The embedded GPUs are out there. They're just 3x the price 2 years ago.
The lion kingdom believes the biggest improvements are going to come from improving the camera more than confusing power which no longer exists. Improving the exposure would improve every algorithm, so back light compensation is essential. Exposure could be adjusted so 99% of the pixels land above a certain minimum on the histogram. Unfortunately, the GeneralPlus has limited exposure control. Polling the video4linux2 driver, you get some settings.
id=980900 min=1 max=255 step=1 default=48 Brightness
id=980901 min=1 max=127 step=1 default=36 Contrast
id=980902 min=1 max=127 step=1 default=64 Saturation
id=980903 min=-128 max=127 step=1 default=0 Hue
id=980910 min=0 max=20 step=1 default=0 Gamma
id=98091b min=0 max=3 step=1 default=3 Sharpness
id=98091c min=0 max=127 step=1 default=8 Backlight Compensation
The only functional ones are contrast, saturation & backlight compensation. Backlight compensation is really some kind of brightness function. Saturation & contrast are some kind of software filters. The values have to be rewritten for every frame. Color definitely gives better face tracking than greyscale. The default backlight compensation is already as bright as possible. Changing saturation & backlight compensation from the default values gave no obvious improvement.
Face tracking could use higher resolution. There was also using a bigger target than a face by trying other demos in opencv.
openpose.cpp ran at 1 frame every 30 seconds.
person-reid.cpp ran at 1.6fps. This requires prior detection of a person with openpose or YOLO. Then it tries to match it with a database.

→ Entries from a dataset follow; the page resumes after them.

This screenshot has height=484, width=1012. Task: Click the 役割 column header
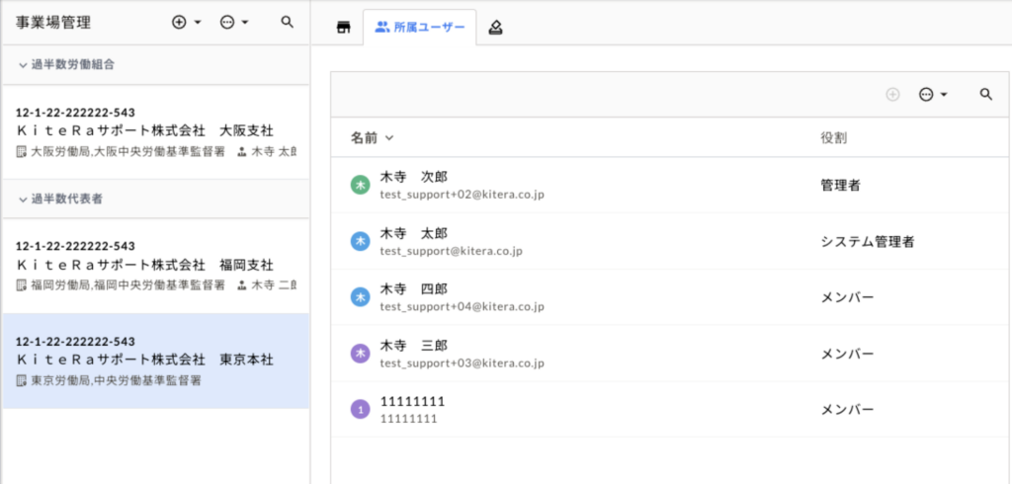tap(833, 138)
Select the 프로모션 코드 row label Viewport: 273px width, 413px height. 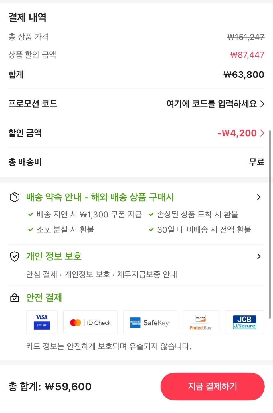[33, 104]
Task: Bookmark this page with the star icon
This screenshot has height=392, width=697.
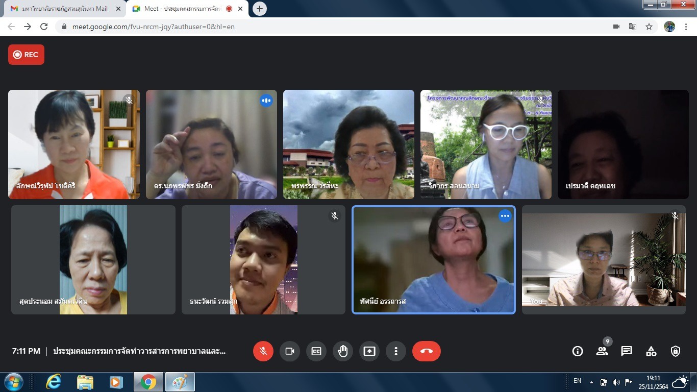Action: [649, 27]
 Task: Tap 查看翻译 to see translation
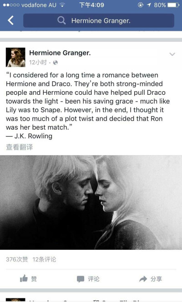[19, 147]
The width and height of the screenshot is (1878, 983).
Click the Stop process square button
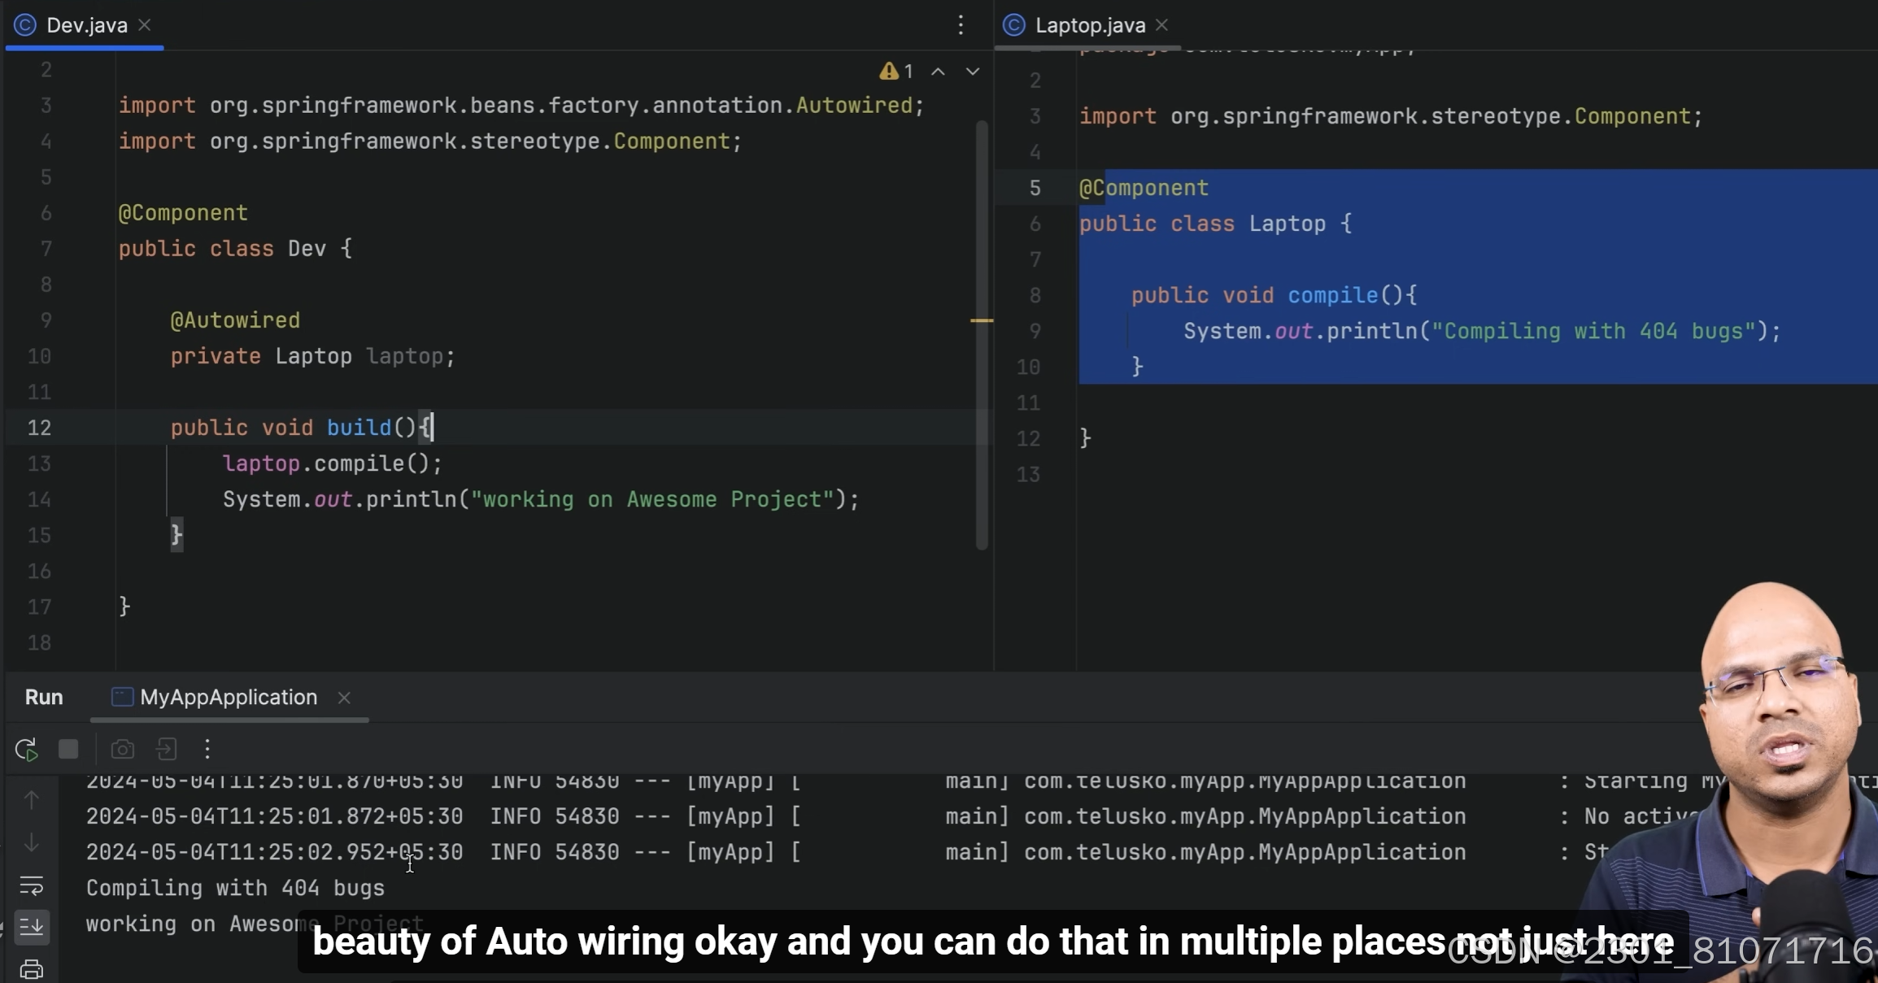[x=68, y=749]
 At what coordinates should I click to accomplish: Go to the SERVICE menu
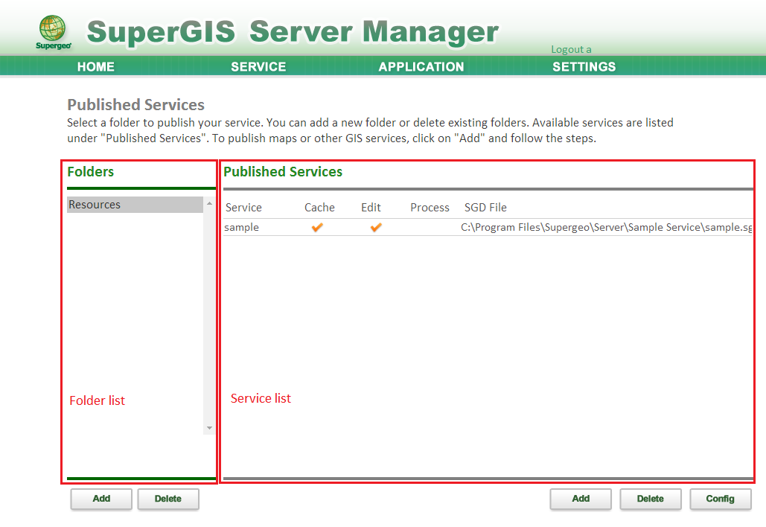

object_detection.cpp ran at 1.8fps with the yolov4-tiny model from https://github.com/AlexeyAB/darknet#pre-trained-models This is a general purpose object detector.
Obtaining the models for each demo takes some doing. The locations are sometimes in the comments of the .cpp files. Sometimes your only option is extensive searching. They usually fail with a mismatched array size. That means the image size is wrong. The required image size is normally given in a CommandLineParser block, a keys block, or in the .cfg file. The networks sometimes require a .cfg + .weights file or a .prototxt + .caffemodel file or a .onnx file.
Since only 1 in 4 frames are getting processed, there could be an alignment & averaging step. It would slow down the framerate. It wouldn't do well with fast motion.